▸ Written instruction: Copy out the items below word for word, from the start of the items through the line that contains "Home (117, 71)", including both ends. Leave out the pictures.

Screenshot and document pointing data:
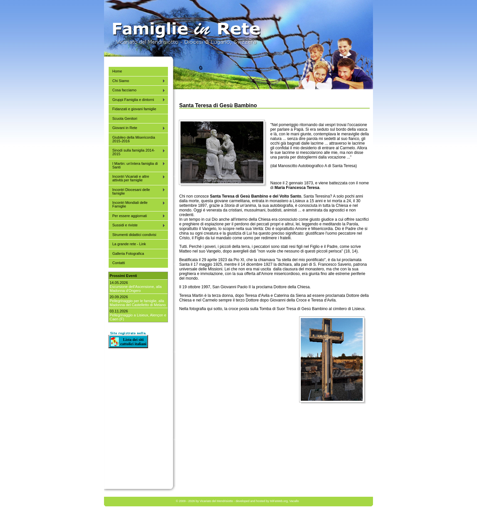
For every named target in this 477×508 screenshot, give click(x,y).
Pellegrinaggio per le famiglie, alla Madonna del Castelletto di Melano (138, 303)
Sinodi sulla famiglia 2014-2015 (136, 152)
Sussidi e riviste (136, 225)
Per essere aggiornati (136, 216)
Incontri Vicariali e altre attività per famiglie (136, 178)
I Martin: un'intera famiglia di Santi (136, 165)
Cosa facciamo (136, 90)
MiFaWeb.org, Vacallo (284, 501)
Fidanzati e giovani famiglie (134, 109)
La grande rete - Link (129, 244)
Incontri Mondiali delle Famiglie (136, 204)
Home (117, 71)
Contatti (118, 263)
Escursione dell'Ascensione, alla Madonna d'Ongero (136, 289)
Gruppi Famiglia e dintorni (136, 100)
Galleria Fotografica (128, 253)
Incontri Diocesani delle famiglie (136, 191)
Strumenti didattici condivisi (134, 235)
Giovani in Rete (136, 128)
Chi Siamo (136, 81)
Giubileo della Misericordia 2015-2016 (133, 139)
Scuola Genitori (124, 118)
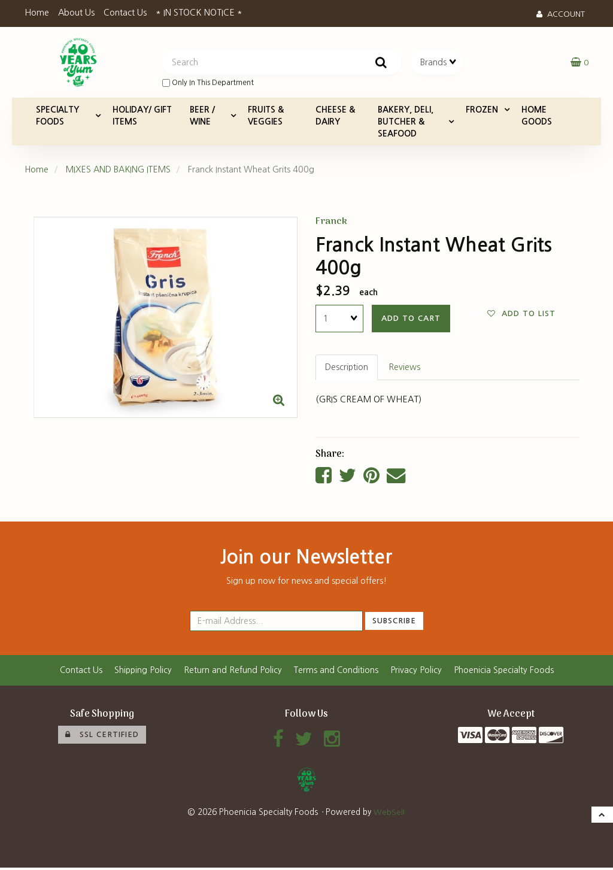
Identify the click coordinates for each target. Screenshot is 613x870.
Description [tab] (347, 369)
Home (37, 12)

▸ Written solution:
For every named target in this 477×508 screenshot, give click(x,y).
Pellegrinaggio per le famiglie, alla Madonna del Castelletto di Melano (138, 303)
Sinodi sulla famiglia 2014-2015 (136, 152)
Sussidi e riviste (136, 225)
Per essere aggiornati (136, 216)
Incontri Vicariali e altre attività per famiglie (136, 178)
I Martin: un'intera famiglia di Santi (136, 165)
Cosa facciamo (136, 90)
MiFaWeb.org, Vacallo (284, 501)
Fidanzati e giovani famiglie (134, 109)
La grande rete - Link (129, 244)
Incontri Mondiali delle Famiglie (136, 204)
Home (117, 71)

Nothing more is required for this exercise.